## Text shown

╭──

People Living On Higher Altitudes Less Vulnerable To COVID-19: Report

Researchers are still looking for more evidence to establish the high-altitude populations' response to the coronavirus

People Living On Higher Altitudes Less Vulnerable To COVID-19: Report
The illness's linkto high-elevation regions has prompted speculation from researchers.

Researchers have found that populations living in higher altitudes, especially 3,000 meters (9,842 feet) above the sea level, significantly report lower levels of coronavirus infections than their lowland counterparts.

The Washington Post cited one peer-reviewed study, published in the journal Respiratory Physiology & Neurobiology, in which researchers from Australia, Bolivia, Canada and Switzerland looking at epidemiological data from Bolivia, Ecuador and Tibet found that Tibet's infection rate was "drastically" lower than that of lowland China, three times lower in the Bolivian Andes than in the rest of the country and four times lower in the Ecuadoran Andes.

Cusco in Peru, a picturesque Andean valley, the high-altitude city of 420,000 residents, had only recorded the death of three tourists from Mexico, China and Britain, between March 23 and April 3, at the start of Peru's strict national lockdown. Since then, there has not been another covid-19 fatality in the entire Cusco region, even as the disease has claimed more than 4,000 lives nationally.

Infections have also remained low. Just 916 of Peru's 141,000 cases come from the Cusco region, meaning its contagion rate is more than 80 per cent below the national average.

The illness's link to high-elevation regions has prompted speculation from researchers that the coronavirus gets ''soroche'', the Quechua word for altitude sickness.

Similarly, Ecuador has suffered one of Latin America's worst outbreaks, with more than 38,000 reported cases and more than 3,300 deaths, according to official figures. But it has been centered on the Pacific port of Guayaquil. Bolivia's 8,387 cases have been concentrated in the department of Santa Cruz, just a few hundred feet above sea level. But the department of La Paz, home to the world's highest capital, has had just 410 cases.

The researchers hypothesise that populations living at high altitudes might be benefiting from a combination of an ability to cope with hypoxia (low levels of oxygen in the blood) and a natural environment hostile to the virus -- including dry mountain air, high levels of UV radiation and the possibility that lower barometric pressure reduces the virus's ability to linger in the air, the report further said.

╰──

## Information supplied

╭──

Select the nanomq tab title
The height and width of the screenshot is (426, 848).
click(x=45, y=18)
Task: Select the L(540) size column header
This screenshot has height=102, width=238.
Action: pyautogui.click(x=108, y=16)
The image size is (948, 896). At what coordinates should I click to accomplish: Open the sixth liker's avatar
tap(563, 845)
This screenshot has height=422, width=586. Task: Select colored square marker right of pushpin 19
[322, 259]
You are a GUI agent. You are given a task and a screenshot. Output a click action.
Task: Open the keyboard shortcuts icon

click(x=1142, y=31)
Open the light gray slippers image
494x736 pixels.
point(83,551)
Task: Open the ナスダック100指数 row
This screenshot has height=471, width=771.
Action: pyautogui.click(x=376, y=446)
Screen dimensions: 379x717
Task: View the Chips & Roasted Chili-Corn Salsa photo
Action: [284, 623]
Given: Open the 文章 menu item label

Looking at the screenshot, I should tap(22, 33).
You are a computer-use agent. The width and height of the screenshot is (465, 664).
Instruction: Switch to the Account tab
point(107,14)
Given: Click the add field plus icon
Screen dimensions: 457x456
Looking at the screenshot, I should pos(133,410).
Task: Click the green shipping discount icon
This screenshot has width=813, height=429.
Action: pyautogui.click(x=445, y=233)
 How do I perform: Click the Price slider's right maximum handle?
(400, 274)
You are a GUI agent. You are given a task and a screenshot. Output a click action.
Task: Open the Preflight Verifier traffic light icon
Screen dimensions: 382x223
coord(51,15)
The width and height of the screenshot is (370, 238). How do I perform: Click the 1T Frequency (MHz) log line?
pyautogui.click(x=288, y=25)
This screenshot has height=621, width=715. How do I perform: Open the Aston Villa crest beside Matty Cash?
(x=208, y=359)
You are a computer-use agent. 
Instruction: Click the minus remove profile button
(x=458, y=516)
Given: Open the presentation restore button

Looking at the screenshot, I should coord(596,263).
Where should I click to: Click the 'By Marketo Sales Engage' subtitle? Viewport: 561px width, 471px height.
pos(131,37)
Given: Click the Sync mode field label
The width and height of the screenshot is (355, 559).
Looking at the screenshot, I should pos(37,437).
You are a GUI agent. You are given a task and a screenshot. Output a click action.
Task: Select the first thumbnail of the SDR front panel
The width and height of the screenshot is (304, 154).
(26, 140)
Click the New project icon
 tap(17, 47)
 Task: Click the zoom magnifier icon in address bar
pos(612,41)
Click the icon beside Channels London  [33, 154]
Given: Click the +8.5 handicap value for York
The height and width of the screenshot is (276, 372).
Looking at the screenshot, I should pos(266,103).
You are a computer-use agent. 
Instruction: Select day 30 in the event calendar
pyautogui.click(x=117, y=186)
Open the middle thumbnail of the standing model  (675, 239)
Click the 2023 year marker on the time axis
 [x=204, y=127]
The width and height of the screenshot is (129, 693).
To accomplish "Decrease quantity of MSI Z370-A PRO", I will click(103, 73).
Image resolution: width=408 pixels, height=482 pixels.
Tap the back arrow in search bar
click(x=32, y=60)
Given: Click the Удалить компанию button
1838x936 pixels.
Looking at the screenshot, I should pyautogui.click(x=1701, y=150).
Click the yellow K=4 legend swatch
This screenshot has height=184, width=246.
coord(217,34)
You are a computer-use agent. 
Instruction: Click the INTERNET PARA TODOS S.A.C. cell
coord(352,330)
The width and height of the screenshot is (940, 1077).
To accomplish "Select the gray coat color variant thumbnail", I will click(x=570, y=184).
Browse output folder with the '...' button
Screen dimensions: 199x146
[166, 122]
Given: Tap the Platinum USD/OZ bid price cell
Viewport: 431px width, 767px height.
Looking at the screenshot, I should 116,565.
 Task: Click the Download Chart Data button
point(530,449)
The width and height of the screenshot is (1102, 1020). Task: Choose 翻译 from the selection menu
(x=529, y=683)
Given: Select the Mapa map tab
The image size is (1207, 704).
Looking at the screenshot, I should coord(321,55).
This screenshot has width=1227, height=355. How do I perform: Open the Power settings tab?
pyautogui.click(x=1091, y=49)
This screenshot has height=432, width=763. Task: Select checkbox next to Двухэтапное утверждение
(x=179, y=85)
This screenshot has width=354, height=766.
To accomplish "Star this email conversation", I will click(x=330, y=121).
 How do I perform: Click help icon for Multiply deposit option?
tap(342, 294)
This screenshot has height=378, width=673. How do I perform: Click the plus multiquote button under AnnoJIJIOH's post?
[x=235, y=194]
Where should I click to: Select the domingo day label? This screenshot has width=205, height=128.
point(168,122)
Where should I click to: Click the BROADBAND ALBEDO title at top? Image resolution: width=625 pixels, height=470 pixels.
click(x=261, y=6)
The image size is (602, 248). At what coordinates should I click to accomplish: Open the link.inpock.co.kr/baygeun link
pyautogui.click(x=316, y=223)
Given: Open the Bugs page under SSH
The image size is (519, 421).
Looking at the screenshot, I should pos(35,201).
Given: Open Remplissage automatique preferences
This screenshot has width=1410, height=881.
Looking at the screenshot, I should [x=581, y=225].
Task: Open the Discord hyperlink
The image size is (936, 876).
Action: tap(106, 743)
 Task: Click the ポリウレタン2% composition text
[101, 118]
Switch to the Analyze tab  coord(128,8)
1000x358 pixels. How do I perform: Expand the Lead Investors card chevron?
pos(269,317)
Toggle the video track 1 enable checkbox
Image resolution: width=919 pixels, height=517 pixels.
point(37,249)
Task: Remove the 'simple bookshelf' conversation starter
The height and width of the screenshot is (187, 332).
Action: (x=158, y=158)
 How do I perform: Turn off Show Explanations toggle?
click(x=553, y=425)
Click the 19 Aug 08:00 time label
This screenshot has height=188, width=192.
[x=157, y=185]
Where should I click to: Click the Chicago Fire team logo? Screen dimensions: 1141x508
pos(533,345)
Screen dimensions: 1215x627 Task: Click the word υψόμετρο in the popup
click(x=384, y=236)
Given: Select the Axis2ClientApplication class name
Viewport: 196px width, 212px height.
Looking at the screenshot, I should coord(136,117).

╰──

## Task instructions
A: Reproduce the part of the report on COVID-19 at high altitudes that opens with the words containing "The researchers hypothesise" and closes with "the report further said.".
B: Resume the report on COVID-19 at high altitudes and keep writing from the point where it stops.

## Answers for the exercise
A:
The researchers hypothesise that populations living at high altitudes might be benefiting from a combination of an ability to cope with hypoxia (low levels of oxygen in the blood) and a natural environment hostile to the virus -- including dry mountain air, high levels of UV radiation and the possibility that lower barometric pressure reduces the virus's ability to linger in the air, the report further said.

B:
Just three populations in the world have been found to have genetic adaptations to altitude: Himalayans, Ethiopian highlanders and Andeans. Yet Clayton Cowl, a pulmonologist at the Mayo Clinic and a former president of the American College of Chest Physicians, suspects the trend may be more closely related to acclimatization, the body's ability to adjust temporarily to altitude, than to DNA.

Cowl notes that prolonged exposure to altitude triggers a chain reaction in the lungs involving a protein known as ACE2 that might prevent pulmonary shunting, a problem common among COVID-19 patients.

Ordinarily, when a part of the lung is damaged, the body redirects the flow of blood toward healthier areas that are better able to absorb oxygen. Shunting stops that process of redirection, resulting in hypoxia. It is, according to Cowl, a common element among the roughly 30 per cent of COVID-19 patients who exhibit mild symptoms yet have unusually low levels of oxygen in their blood -- and who sometimes take a sudden turn for the worse.

But researchers are still looking for more evidence to establish the high-altitude populations' response to the coronavirus, including the possibility that when infected, they sicken less and are therefore less likely to seek medical treatment or testing.

"The virus likes people. It doesn't care about altitude," says Peter Chin-Hong, a researcher on infectious diseases from the University of California in San Francisco.

"But we're still learning so much about this disease, and this does provide us with some good clues to try and understand its progression," he added.